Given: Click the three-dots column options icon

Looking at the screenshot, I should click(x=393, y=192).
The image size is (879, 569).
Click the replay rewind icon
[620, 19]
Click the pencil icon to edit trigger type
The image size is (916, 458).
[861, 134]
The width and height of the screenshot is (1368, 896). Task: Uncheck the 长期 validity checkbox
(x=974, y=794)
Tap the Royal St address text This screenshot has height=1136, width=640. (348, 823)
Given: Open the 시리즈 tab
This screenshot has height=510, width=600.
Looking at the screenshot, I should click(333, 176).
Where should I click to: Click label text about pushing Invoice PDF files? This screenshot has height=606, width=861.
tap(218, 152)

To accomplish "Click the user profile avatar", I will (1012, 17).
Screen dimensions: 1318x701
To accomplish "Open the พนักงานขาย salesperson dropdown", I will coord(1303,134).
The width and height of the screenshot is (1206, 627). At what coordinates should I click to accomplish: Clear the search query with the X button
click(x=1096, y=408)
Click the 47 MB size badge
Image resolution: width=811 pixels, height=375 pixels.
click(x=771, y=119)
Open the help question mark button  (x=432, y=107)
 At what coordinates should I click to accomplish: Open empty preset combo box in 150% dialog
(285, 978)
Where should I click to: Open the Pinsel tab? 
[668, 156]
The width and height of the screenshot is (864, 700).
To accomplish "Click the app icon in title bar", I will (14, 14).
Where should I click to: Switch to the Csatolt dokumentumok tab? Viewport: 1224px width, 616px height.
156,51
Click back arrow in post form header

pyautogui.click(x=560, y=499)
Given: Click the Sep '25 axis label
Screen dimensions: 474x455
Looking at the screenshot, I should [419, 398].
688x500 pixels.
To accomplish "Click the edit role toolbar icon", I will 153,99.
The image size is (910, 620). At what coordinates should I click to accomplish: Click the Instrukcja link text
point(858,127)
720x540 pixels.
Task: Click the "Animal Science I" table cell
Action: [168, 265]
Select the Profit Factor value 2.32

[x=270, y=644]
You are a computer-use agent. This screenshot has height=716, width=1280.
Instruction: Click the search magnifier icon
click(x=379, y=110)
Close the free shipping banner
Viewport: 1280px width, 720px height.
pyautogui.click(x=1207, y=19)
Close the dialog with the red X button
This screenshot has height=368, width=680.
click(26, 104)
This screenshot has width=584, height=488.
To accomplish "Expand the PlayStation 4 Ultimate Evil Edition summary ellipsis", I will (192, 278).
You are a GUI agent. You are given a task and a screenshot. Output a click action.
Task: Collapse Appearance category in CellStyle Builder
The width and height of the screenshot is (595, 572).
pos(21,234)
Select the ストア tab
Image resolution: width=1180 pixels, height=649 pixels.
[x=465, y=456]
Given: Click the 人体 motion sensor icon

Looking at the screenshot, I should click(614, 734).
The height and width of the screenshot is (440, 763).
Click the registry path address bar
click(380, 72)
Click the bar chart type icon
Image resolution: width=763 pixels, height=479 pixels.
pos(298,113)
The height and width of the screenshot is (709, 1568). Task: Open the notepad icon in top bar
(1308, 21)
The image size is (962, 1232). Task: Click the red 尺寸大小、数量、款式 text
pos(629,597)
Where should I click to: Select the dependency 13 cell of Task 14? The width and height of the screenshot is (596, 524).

——

Where the data above reaches the line holding "Instruction: Click the search magnifier icon", begin printing, and stop after the line holding "Task: Collapse Appearance". Each line must be reproduced exactly, with nothing else added.

Instruction: Click the search magnifier icon
click(x=379, y=110)
Close the free shipping banner
Viewport: 1280px width, 720px height.
pyautogui.click(x=1207, y=19)
Close the dialog with the red X button
This screenshot has height=368, width=680.
click(26, 104)
This screenshot has width=584, height=488.
To accomplish "Expand the PlayStation 4 Ultimate Evil Edition summary ellipsis", I will (192, 278).
You are a GUI agent. You are given a task and a screenshot. Output a click action.
Task: Collapse Appearance category in CellStyle Builder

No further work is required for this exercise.